• PROBLEM TO WORK ON: Exactly as they appear, print the line with "This screenshot has width=520, height=547." and each line after it through the end of the entries below; leave out pictures.

• MATERIAL SHOWN:

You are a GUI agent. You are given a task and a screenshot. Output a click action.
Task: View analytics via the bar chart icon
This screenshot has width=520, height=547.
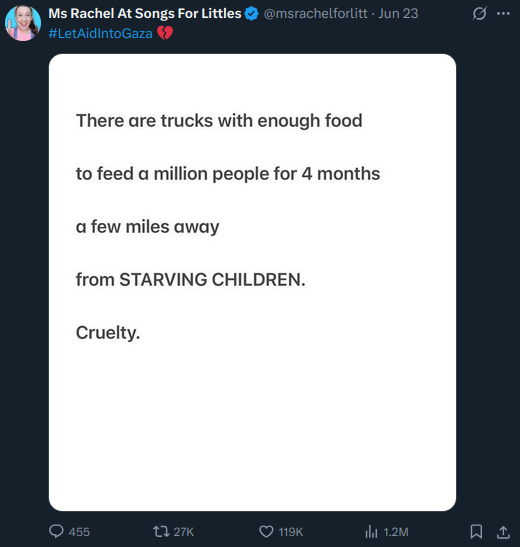(371, 532)
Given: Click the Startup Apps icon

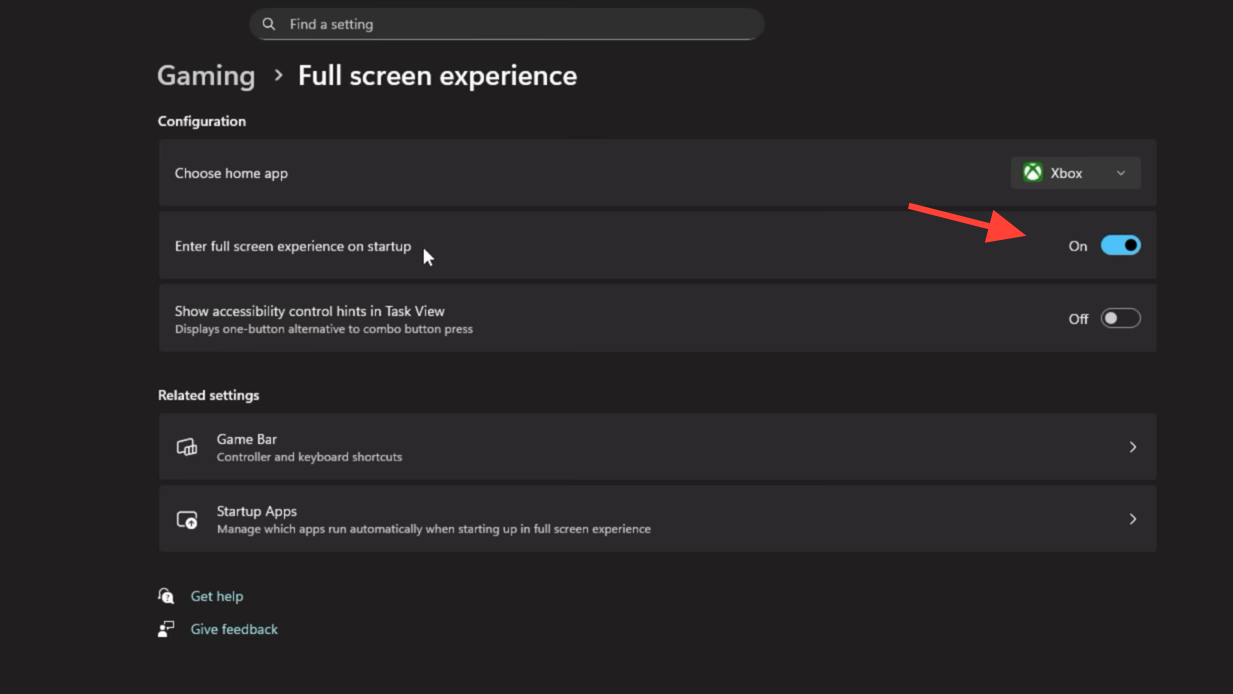Looking at the screenshot, I should (x=187, y=520).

• RESULT OF THIS EXERCISE:
This screenshot has width=520, height=547.
(371, 532)
Given: Click the Startup Apps icon

Looking at the screenshot, I should (x=187, y=520).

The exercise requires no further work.